begin GIVEN DATA

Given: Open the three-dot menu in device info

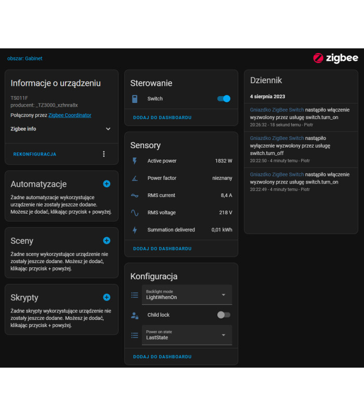Looking at the screenshot, I should pyautogui.click(x=103, y=154).
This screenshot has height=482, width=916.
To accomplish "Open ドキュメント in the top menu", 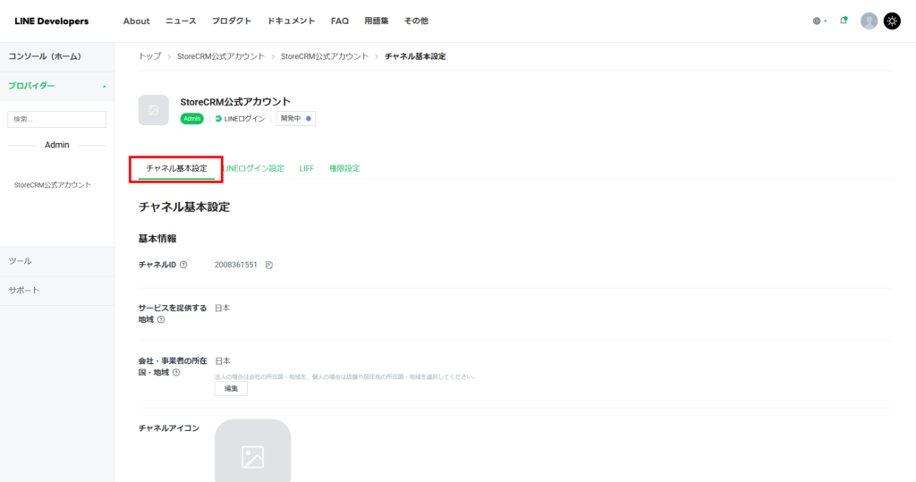I will [291, 21].
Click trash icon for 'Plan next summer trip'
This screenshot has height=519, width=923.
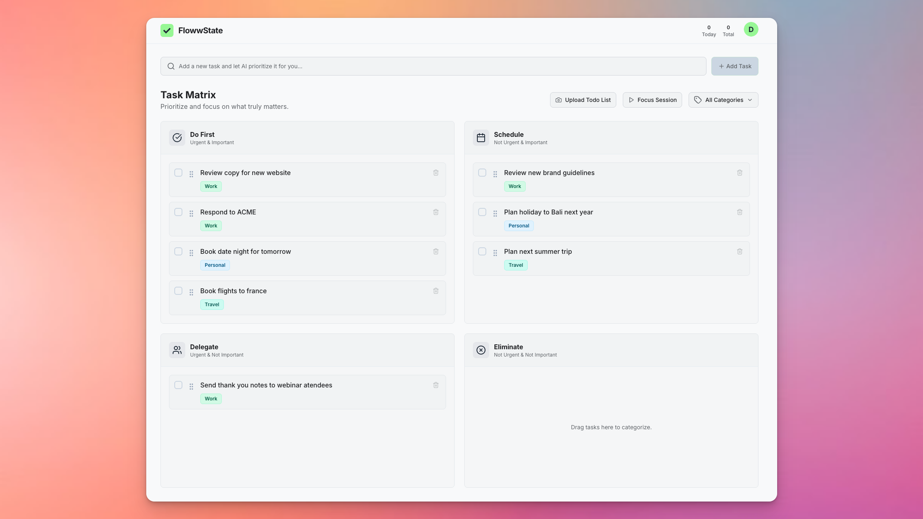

end GIVEN DATA

PROBLEM » Starting with the line that contains "Click trash icon for 'Plan next summer trip'" and going on through the end of the listing, switch "trash icon" to "delete icon" and repeat those lines with nothing else changed. Leave the pictures out of your answer.

WRITTEN SOLUTION »
Click delete icon for 'Plan next summer trip'
This screenshot has height=519, width=923.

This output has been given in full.